Die Problematik hatte ich auch häufiger beim alten Shadowrun gesehen: Dort handelten die Straßen-Samurais 3 mal hintereinander und der Kampf war zu Ende, bevor der Magier etwas tun konnte. Da freut sich natürlich der Spieler, der den schnellen SC spielt. Dafür ärgert sich der Spieler, der den langsamen SC spielt.

Bei SpliMo kannst du den Effekt auch haben: Lasse einen schwer Gerüsteten mit schwerer Platte gegen einen agilen Ungerüsteten mit Dolch antreten: Dann kann der Dolch-Kämpfer auch mehrmals zustechen, bevor der Schwergerüstete dran ist.

YY:

--- Zitat von: Holycleric5 am 22.10.2015 | 21:43 ---Seid Ihr eher Fans von "traditionellen" Kampfrunden, wie man sie von D&D oder DSA kennt und in denen jeder Kämpfer standartmäßig eine Aktion hat?
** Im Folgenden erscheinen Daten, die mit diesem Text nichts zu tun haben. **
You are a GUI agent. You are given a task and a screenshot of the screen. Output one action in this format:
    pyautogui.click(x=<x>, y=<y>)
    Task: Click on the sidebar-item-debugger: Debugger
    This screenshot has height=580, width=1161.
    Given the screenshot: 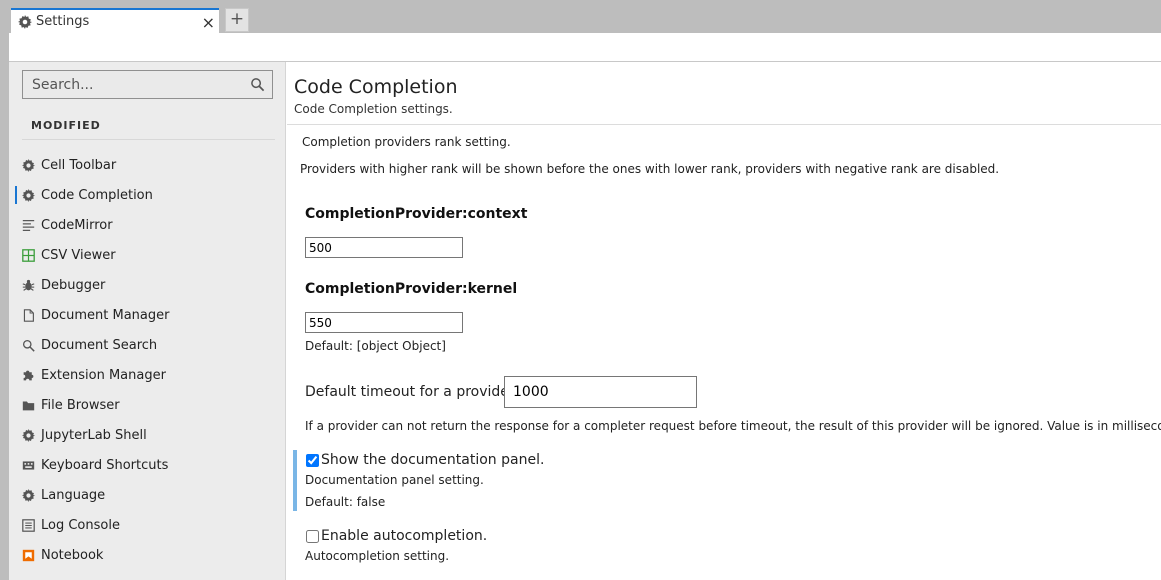 What is the action you would take?
    pyautogui.click(x=147, y=285)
Wenn ja, warum?

Welche Arten von "dynamischen" / "Tick"-Systemen kennt ihr noch bzw. bevorzugt ihr?

--- Ende Zitat ---

Die für mich zielführendste Umsetzung eines Tick-Systems habe ich bisher bei Twilight 2013 gesehen.
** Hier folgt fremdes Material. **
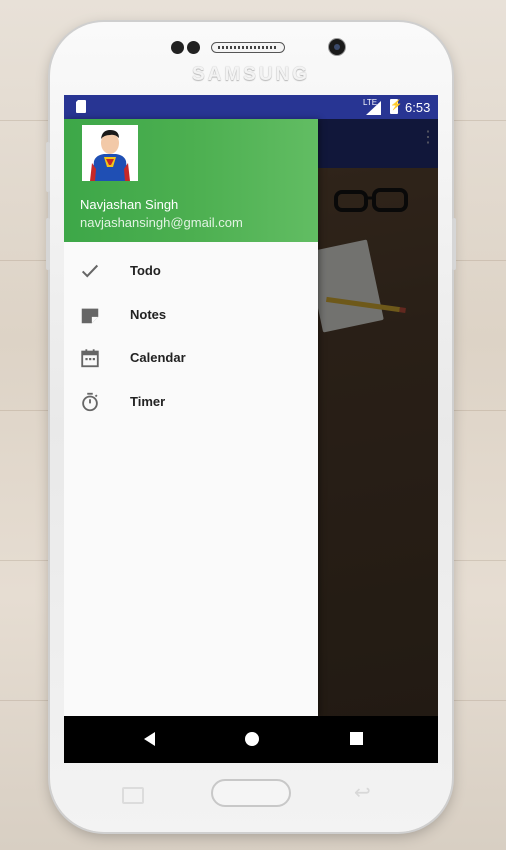 This screenshot has width=506, height=850. I want to click on menu-item-timer: Timer, so click(191, 402).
Dort sind die Geschwindigkeitsunterschiede zwischen verschiedenen Waffen zwar vorhanden, aber relativ klein (außer bei den Extrembeispielen).
Wesentlich wichtiger ist die Entscheidung, ob man einen langsameren, dafür zielsicheren und/oder kraftvollen (je nachdem ob Fern- oder Nahkampf) Angriff führen will oder einen schnelleren, der aber nicht unbedingt Wirkung zeigen wird - oder ein Mittelding.
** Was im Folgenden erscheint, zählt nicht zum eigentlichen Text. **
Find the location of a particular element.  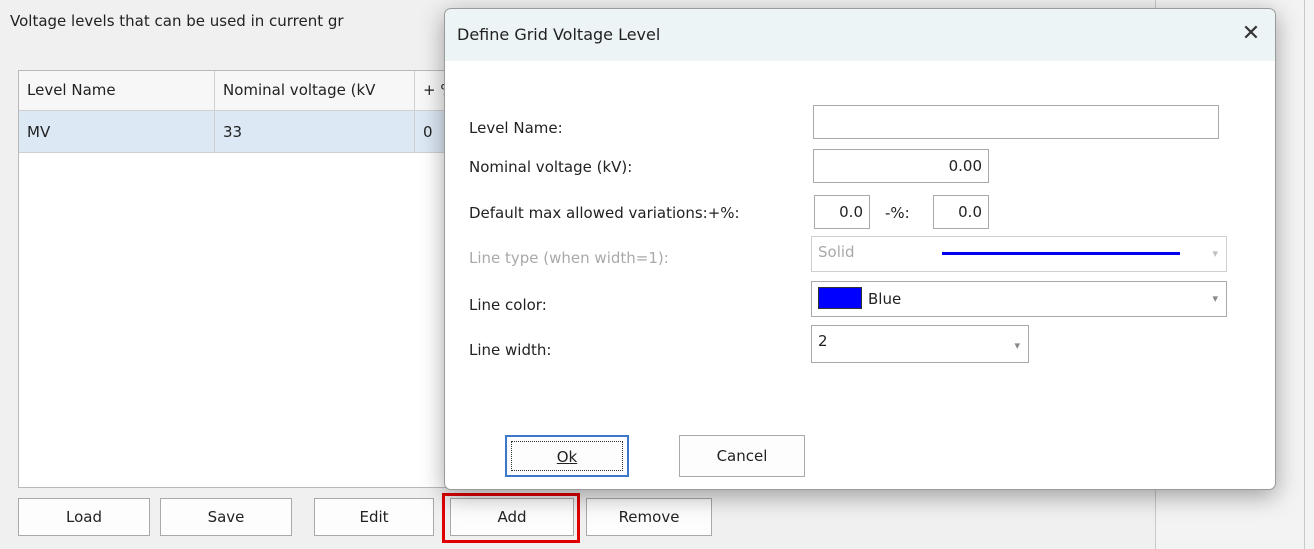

Da wird auch explizit darauf verwiesen, dass man für ein "vollwertiges" Ticksystem bei jeder Aktion zwei Zeitpunkte beachten muss: Wann die Aktion beginnt und wann sie beendet ist, also wirksam wird.

Betrachtet man nur die Tick-Dauer, ist der langsame Angriff gar nicht langsamer als der schnelle, weil er ja bei gleicher Startzeit zum gleichen Zeitpunkt wirksam wird.
Der langsamere Angreifer braucht danach nur länger, bis er erneut angreifen kann(!) - das ist natürlich bei genauerer Betrachtung etwas seltsam.

Es vereinfacht zwar die Handhabung, führt aber den großen Vorteil des Ticksystems bisweilen ad absurdum, gerade zu Beginn eines  Kampfes, wo es am Wichtigsten ist.


Ich würde für mich also sagen:
Wenn schon Ticksystem, dann am Liebsten auch gleich "richtig" wie gerade angesprochen, also "zweizeitig" und mit Einflussmöglichkeiten hinsichtlich der eigenen Handlungsgeschwindigkeit.

Bei den meisten "einzeitigen" Ticksystemen sehe ich keine großen Vor- oder Nachteile im Vergleich mit regulären Kampfrunden, bis auf ein paar Artefakte, die bei beiden Ansätzen entstehen können.

Gerade Contact liefert mit seinen Sequenzpunkten auch im regulären Kampfverlauf jenseits von Überraschung, Hinterhalt & Co. manchmal enorm unterschiedliche Handlungsmöglichkeiten für auf dem Papier relativ gleichwertige Gegner.
Das ist auf Dauer der reinste SC- Fleischwolf...



Ein Ticksystem neigt gerade bei einem komplexen Regelsystem dazu, sehr viel Aufwand zu machen und viel Aufmerksamkeit zu fordern; es wird leicht sehr brettspielartig.

Da ist es mir je nach angestrebter Spielatmosphäre lieber, mit festen Runden zu arbeiten, die auf anderen Wegen den klassischen AT-PA-Abtausch umgehen oder aufweichen. Etwa, indem entsprechend starke Alternativen zum normalen Angreifen angeboten werden.

Und mit ordentlichen Regeln zu Überraschung und vorteilhafter Position kann man die Situation aus dem Eingangsbeitrag ebenfalls gut nachstellen, ohne ein Ticksystem bemühen zu müssen.

Turning Wheel:
Beim Trauma Universalrollenspiel gibt es klassische Kampfrunden, aber trotzdem kann es sein, dass jemand mehrmals drankommt, weil
man bei einem speziellen Reaktionserfolg in einer Kampfrunde zwei mal dran ist und bei einem Patzer gar nicht.
Und auch hier kann man schnellere Angriffe wählen.

Holothuroid:
Das einzige Spiel mit Ticks, das ich mehrfach gespielt habe war Scion. Da haben die Aktionen standardisierte Längen (Angriff =3 mit weltlichen Waffen). Die Startverteilung wird durch einen Wurf bestimmt. Wenn ich fünf Erfolge habe, starte ich nicht bei Null, sondern quasi -5.

Leider ist so ziemlich alles an dem Regelwerk Mist.